Elaborating on this, Amod Kanth, former DG Arunachal Pradesh and Goa and Founder Secretary of Prayas NGO says, “We along with the Ministry of Women and Child Development, UNICEF and Save the Children had conducted a ‘National Study on Child Abuse’, in 2007, the biggest study of its kind in the world so far comprising 18,400 children, parents and other stake-holders which formed the basis for POCSO. The most scary revelation from this study was that 52 per cent of the accused were known to the children, either family members or neighbours. Today the number has gone up to 92 per cent. Having operated the Crisis Intervention Centers for the last 18 years for sexual assault victims with the Delhi Police let me tell you from our experience with 1500 victims the biggest problem is not the quantum of punishment but the rehabilitation of victims who are totally traumatized and shattered. It’s a hell of a task to pick up the broken pieces and put them together.”
A lot of lawyer activists including Vrinda Grover have expressed their fear that this new penalty will affect the reporting of cases because family members would not like their own relatives to be hanged, putting them in jail for ten years or 20 years was a different proposition. They are also scared that now these monsters who think nothing of raping infants or children would finish off the evidence by killing them so that there is no witness.

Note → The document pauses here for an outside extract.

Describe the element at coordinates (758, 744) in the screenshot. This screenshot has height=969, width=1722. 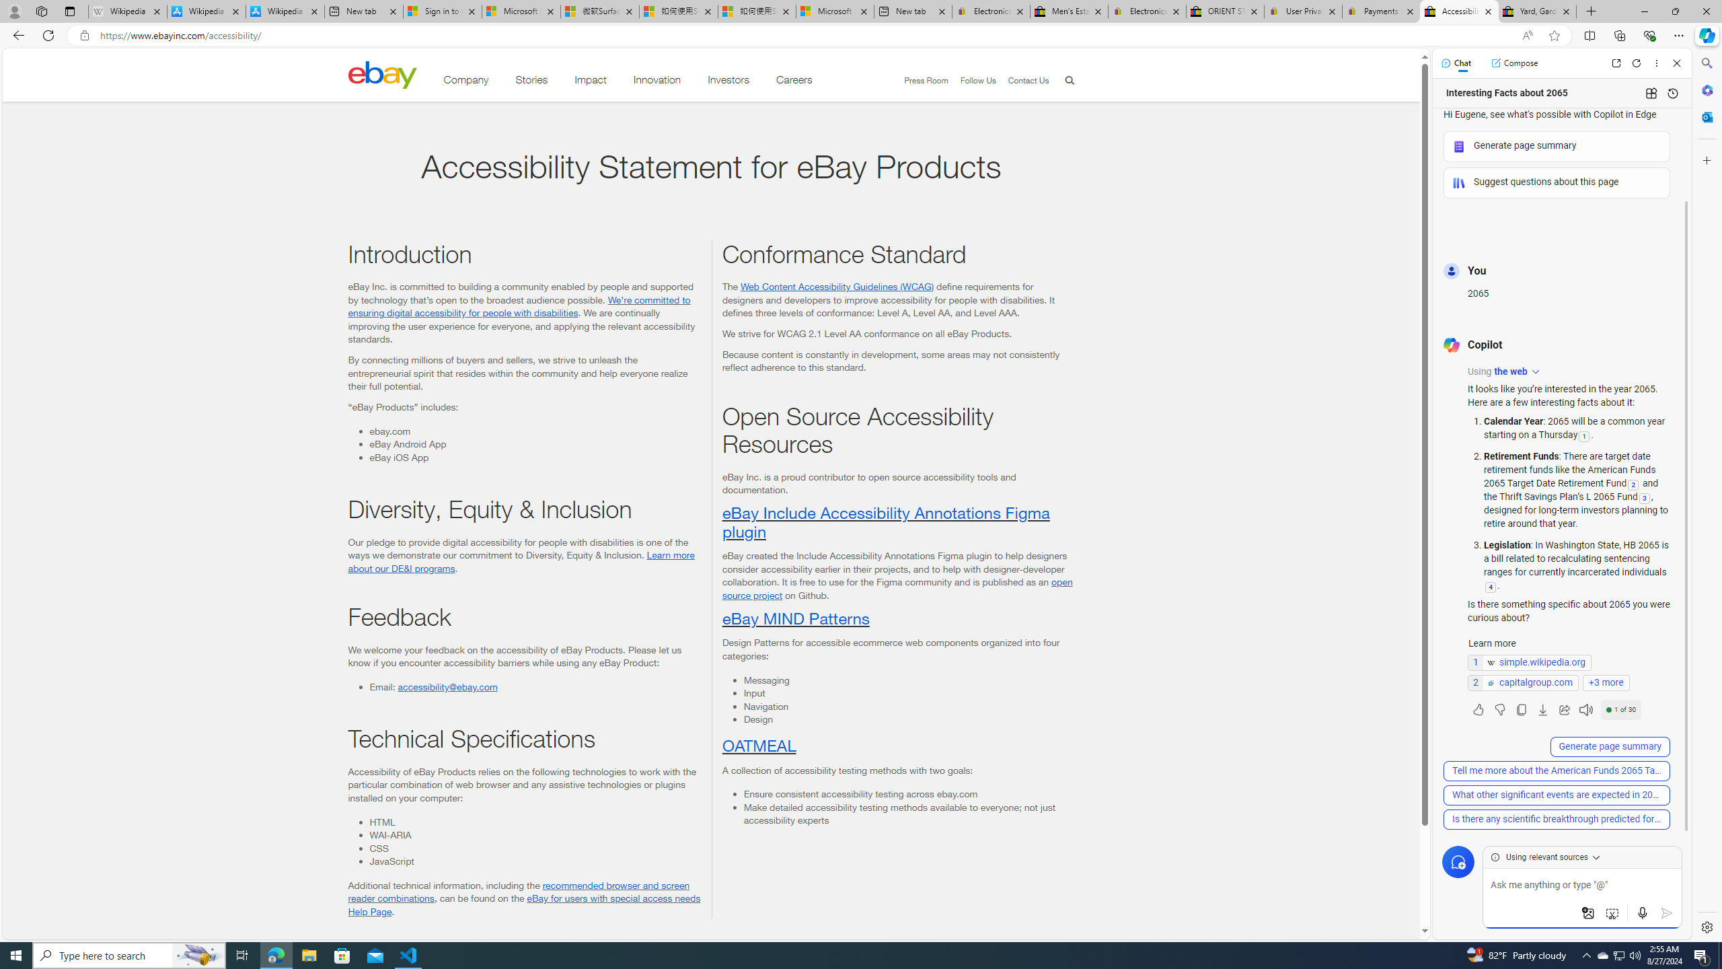
I see `'OATMEAL'` at that location.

The focus instead should be on quicker investigation and conviction which is one of the stated objectives of the new law through fast track courts but this was also there in the Act of 2013.
This government at the Centre thrives on mass adulation and what better way to go to an election than by telling people that it had fulfilled their aspirations by ordering death penalty for brutes. Plus, this time there was stiff competition. If Modi had not announced this draconian measure immediately after his arrival in Delhi Swati Maliwal would have won all the sympathy and adulation. In any case the Aam Aadmi Party is entering the fray in Karnataka in a big way and Swati Maliwal could be its new icon.
Even though such gory incidents were being reported from all over-Gujarat, Indore, Delhi (a handicapped victim) the pressure was on the BJP as its own MLAs and workers in Unnao and Kathua were being pilloried while the local party units were trying to defend them by taking out rallies in their support. The mix-up of temple and crime was becoming too deadly a cocktail.
The Ordinance is thus supposed to cool down tempers and make people forget that among the current lot of elected representatives and MPs the maximum number of cases of sexual misdeeds (12) have been reported against the BJP.
With this one stroke of pen (Ordinance) the Modi government hopes the people will forgive and forget all their faults and hail them for saving their daughters.
In any case ‘Beti Bachao’ has become such a joke that fake videos are going viral on the media. One of them shows a simple action of a typical Mumbai crowd asking a BJP member to get down from a bus for travelling ticket-less to show that people shoved him out saying, ”Please don’t come into this bus because our daughters are traveling with us.”
‘But they are all Honorable men” Mark Antony would have said.
And if the centre thinks it can use this ordinance as ‘Ganga Jal’ to purify their sullied beyond redemption image, all one can say is “The heat of April has got into their head.”